だがよく考えてみろ。はっきりとした記憶はなくとも、経験から得た人格があるというならば、それは大いに役立つはず。例えば好きな子に意地悪してしまう小学生たちの中で、俺だけは紳士的に立ち回れるというのは大きなアドバンテージになるのではないか。子供のころから優しくしていれば大人になってもエスカレータ式に俺を好きになり、いずれは結婚……そしてズッコン……からのバッコン。

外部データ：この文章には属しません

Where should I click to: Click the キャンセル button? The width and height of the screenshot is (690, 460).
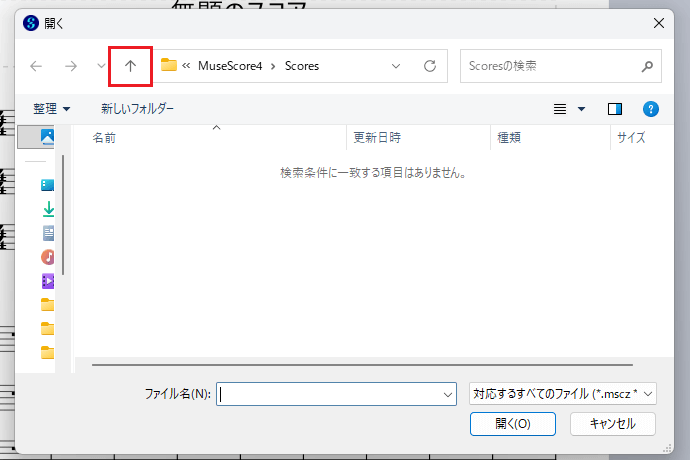coord(612,423)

記憶だって今も徐々に思い出していっているわけなのだから、今後全てを思い出す日がくるかもしれない。そうなったら……いける、いけるぞ。過去の記憶さえあれば俺は、今度こそ童貞を捨てられるかもしれない。
「望外の喜び。ありがたき幸せ。恐悦至極」
「すんなりと受け入れたな。頼んでいるわしが言うのも妙だが……おぬしはちと物わかりがよすぎるのと、自己犠牲の精神が強すぎる。だが今回もまたそれに甘えさせてもらうこととなるのだろう。まっこと不甲斐ないわしを許してくれ」
頼んでいるね。俺は命令だと思っていたよ。上司と部下の認識の齟齬だな。
「滅相もございません。私などのようなものでよければ如何様にも使ってくださいませ」
俺は童貞を捨てたい。神様は俺に子孫を残させたい。利害は完璧に一致しているので、これ以上語ることはないだろう。御託はいいから早く転生させてくれ。こっちはセックスしたくてうずうずしてんだよ。

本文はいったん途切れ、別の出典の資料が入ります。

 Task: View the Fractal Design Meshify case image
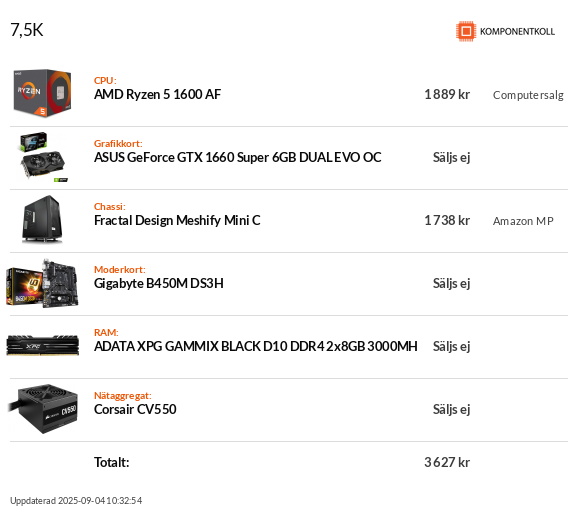point(42,220)
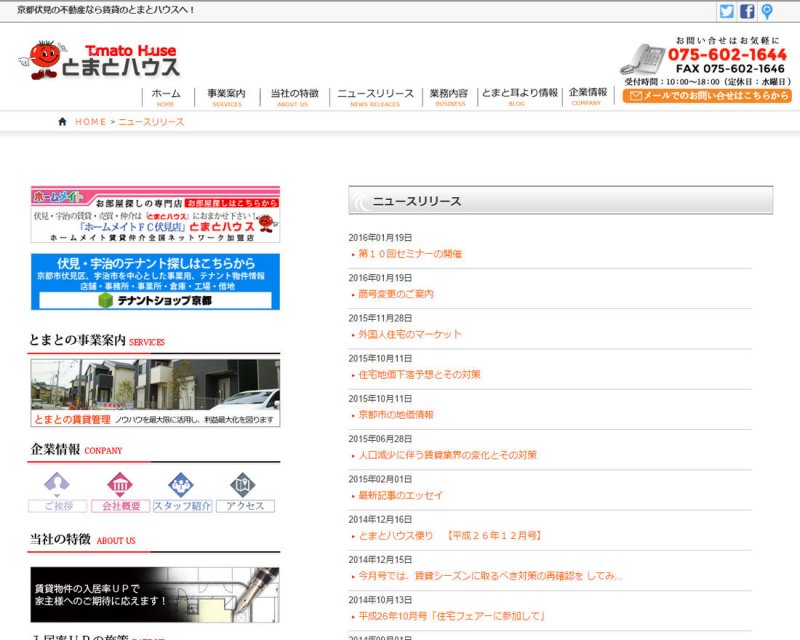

「そうあか……そう言ってくれるか……。いつの日か、この大望叶うときがくれば、おぬしを一柱の神として天上に昇らせることを約束しよう。善き世界を創造し維持するためには、おぬしのような善き力が必要なのだ。これもまたわしの身勝手な想いではあるのだがな」
「勿体無いお言葉。身に余る思いです」
俺が神様になるのか。でも神様になってもこの老人と二人きりというのはたえられそうにない。次の世界で楽しみつくして死んだら、神様になるという話は辞退させてもらおうかな。
「それでは行ってまいれ。おぬしに世界の『祝福』があらんことを……」
神様が手をかざすと、意識とからだは波に流される様にその場から離れて行き、暗闇の中へと落ちていく。やがて暗闇の中に一筋の光を見つける。その光が俺を包み込んだところで意識は途絶えてしまった。